A Qwen3 reply came back empty / all reasoning.

Qwen3 spends tokens inside <think>…</think> first. Raise max_tokens, or set enable_thinking=False. Reasoning streams separately as reasoningContent.

mp3 / flac / ogg audio won't decode.

WAV works out of the box (stdlib). For compressed formats install the extra: uv pip install -e \".[audio]\" (pulls in soundfile). Raw numpy waveforms always work.

trust_remote_code models (VLA, Omni).

TransformerModel and the call path pass trust_remote_code=True by default. Legacy 4.x-era models are auto-patched by core/compat.py.
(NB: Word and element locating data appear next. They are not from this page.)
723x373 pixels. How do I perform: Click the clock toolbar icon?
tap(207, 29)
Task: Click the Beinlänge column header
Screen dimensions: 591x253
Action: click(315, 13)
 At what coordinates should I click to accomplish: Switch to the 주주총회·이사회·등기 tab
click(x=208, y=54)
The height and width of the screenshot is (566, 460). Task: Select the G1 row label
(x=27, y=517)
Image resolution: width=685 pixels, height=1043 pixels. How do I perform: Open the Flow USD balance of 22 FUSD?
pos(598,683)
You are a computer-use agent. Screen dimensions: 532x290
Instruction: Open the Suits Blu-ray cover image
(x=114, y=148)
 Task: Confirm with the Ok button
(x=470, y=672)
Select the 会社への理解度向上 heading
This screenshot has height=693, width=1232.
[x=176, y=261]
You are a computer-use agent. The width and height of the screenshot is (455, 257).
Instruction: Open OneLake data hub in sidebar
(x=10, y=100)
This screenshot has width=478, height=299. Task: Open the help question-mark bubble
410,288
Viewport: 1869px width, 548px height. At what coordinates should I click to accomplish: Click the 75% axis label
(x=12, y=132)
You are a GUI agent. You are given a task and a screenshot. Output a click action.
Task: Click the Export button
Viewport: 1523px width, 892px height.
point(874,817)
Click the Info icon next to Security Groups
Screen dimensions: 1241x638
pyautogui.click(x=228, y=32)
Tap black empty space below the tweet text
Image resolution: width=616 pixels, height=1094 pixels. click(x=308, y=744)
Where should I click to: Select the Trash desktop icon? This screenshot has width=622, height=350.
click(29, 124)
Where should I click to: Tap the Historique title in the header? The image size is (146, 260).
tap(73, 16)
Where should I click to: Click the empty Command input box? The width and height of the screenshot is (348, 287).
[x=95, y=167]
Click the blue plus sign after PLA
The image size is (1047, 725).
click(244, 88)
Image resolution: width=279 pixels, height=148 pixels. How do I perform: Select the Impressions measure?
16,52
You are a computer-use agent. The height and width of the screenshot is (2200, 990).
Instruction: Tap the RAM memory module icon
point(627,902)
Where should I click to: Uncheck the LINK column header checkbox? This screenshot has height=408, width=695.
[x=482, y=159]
Qwen2.5-Omni didn't speak.

Speech is off by default (keeps text fast). Set model.update_config(speak=True), then read the waveform with model.get_last_audio() → (np.float32, 24000).

Out of memory.

Drop to a smaller model (see Choosing a model), or force device=\"cpu\". The provider uses bf16 on GPU automatically.

Where do generated images / audio go?

The run path writes media to disk and returns the path in the result's artifacts list (e.g. a TTS .wav).